Records from a data collection
+ + +

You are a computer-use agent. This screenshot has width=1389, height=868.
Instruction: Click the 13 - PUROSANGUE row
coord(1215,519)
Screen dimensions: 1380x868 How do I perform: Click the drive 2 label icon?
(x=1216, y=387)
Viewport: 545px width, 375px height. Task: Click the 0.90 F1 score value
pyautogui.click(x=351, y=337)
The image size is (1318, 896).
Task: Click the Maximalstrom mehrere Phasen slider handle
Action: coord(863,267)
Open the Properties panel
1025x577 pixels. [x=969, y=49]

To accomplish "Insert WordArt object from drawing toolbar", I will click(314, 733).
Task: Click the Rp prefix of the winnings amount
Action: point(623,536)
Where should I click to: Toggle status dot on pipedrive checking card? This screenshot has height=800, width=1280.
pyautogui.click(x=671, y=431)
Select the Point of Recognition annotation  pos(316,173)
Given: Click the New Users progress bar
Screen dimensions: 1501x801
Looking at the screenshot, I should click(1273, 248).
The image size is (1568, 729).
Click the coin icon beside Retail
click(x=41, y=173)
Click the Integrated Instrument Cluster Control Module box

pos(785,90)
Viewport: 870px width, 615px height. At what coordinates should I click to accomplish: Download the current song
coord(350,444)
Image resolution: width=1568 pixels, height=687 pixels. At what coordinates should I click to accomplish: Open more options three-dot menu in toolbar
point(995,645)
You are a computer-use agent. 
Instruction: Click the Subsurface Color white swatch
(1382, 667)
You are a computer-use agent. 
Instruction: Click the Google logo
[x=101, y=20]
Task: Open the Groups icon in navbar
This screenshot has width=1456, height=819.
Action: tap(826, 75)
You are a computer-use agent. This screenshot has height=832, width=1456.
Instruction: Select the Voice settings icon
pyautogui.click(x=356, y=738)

+ + +

→ **AIM OF THE EXERCISE**
Repeat every line of the items above without changing anything.

→ **SOLUTION FOR THIS EXERCISE**
You are a computer-use agent. This screenshot has width=1389, height=868.
Instruction: Click the 13 - PUROSANGUE row
coord(1215,519)
Screen dimensions: 1380x868 How do I perform: Click the drive 2 label icon?
(x=1216, y=387)
Viewport: 545px width, 375px height. Task: Click the 0.90 F1 score value
pyautogui.click(x=351, y=337)
The image size is (1318, 896).
Task: Click the Maximalstrom mehrere Phasen slider handle
Action: coord(863,267)
Open the Properties panel
1025x577 pixels. [x=969, y=49]

To accomplish "Insert WordArt object from drawing toolbar", I will click(314, 733).
Task: Click the Rp prefix of the winnings amount
Action: point(623,536)
Where should I click to: Toggle status dot on pipedrive checking card? This screenshot has height=800, width=1280.
pyautogui.click(x=671, y=431)
Select the Point of Recognition annotation  pos(316,173)
Given: Click the New Users progress bar
Screen dimensions: 1501x801
Looking at the screenshot, I should click(1273, 248).
The image size is (1568, 729).
Click the coin icon beside Retail
click(x=41, y=173)
Click the Integrated Instrument Cluster Control Module box

pos(785,90)
Viewport: 870px width, 615px height. At what coordinates should I click to accomplish: Download the current song
coord(350,444)
Image resolution: width=1568 pixels, height=687 pixels. At what coordinates should I click to accomplish: Open more options three-dot menu in toolbar
point(995,645)
You are a computer-use agent. 
Instruction: Click the Subsurface Color white swatch
(1382, 667)
You are a computer-use agent. 
Instruction: Click the Google logo
[x=101, y=20]
Task: Open the Groups icon in navbar
This screenshot has width=1456, height=819.
Action: tap(826, 75)
You are a computer-use agent. This screenshot has height=832, width=1456.
Instruction: Select the Voice settings icon
pyautogui.click(x=356, y=738)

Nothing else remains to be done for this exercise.